3. Perbedaan Pendapat tentang Qunut Subuh Rutin
| Pendapat | Siapa yang Menganut? | Argumen Sederhana |
| Disyariatkan Rutin | Mazhab Syafi’i & Maliki | Mereka berpegangan pada riwayat tambahan yang menyebut Nabi ﷺ terus qunut Subuh sampai wafat. |
| Tidak Disyariatkan Rutin | Mazhab Hanafi & Hambali | Mereka berpegangan pada riwayat yang lebih kuat (Bukhari-Muslim) yang menyebut Nabi ﷺ meninggalkan Qunut setelah sebulan. |
Ulama yang menolak Qunut rutin (seperti Asy-Syaukani dan sebagian ulama Hadis) menganggap riwayat tambahan yang menyatakan Nabi rutin qunut Subuh itu lemah (dhaif) dan bertentangan dengan riwayat yang lebih kuat.

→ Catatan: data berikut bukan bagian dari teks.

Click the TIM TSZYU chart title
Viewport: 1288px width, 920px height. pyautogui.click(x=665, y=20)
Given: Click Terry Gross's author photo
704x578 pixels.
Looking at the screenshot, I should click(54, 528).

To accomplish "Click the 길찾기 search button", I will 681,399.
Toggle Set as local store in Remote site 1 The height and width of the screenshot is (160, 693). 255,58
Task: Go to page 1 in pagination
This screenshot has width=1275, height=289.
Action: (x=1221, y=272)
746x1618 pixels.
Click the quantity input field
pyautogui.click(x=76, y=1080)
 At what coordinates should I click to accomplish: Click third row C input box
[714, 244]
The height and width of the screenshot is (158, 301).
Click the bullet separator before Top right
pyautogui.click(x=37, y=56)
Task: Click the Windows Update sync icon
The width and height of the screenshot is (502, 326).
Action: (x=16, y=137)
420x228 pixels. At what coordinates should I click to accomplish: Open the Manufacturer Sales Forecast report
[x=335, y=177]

Pendapat ini juga didukung oleh kesaksian seorang Sahabat (ayah Sa’ad bin Thariq) yang menyatakan bahwa Qunut Subuh rutin yang ditanyakan itu adalah “hal yang baru” (muhdatun) yang tidak dilakukan oleh Nabi ﷺ dan Khulafaur Rasyidin (Abu Bakar, Umar, Utsman, dan Ali).
4. Sikap Kita sebagai Makmum
Karena ini adalah masalah Ikhtilaf Muktabar, kita harus bersikap bijak:
Tidak Boleh Menyalahkan: Jangan pernah menyebut orang yang qunut sebagai pelaku bid’ah, begitu juga sebaliknya. Masing-masing memiliki dalil ijtihad ulama yang dipegangi.
Ikuti yang Kita Yakin: Kita bebas mengikuti pendapat ulama yang kita yakini paling kuat dan paling sesuai dengan Hadis sahih.
Jika Imam Qunut, Sementara Kita Tidak Meyakininya:
Jangan Membatalkan Salat: Ini adalah kesalahan besar.
Pilihan Terbaik: Kita tetap berdiri tegak bersama Imam. Daripada ikut qunut, lebih baik kita memanjangkan Doa I’tidal yang ada (Rabbana wa lakal hamdu…) sampai Imam selesai qunut dan bersujud.
Dengan begitu, kita tetap mengikuti gerakan Imam (sama-sama berdiri di I’tidal), tetapi kita hanya berbeda pada doa yang dibaca. Ini diperbolehkan dalam Fikih.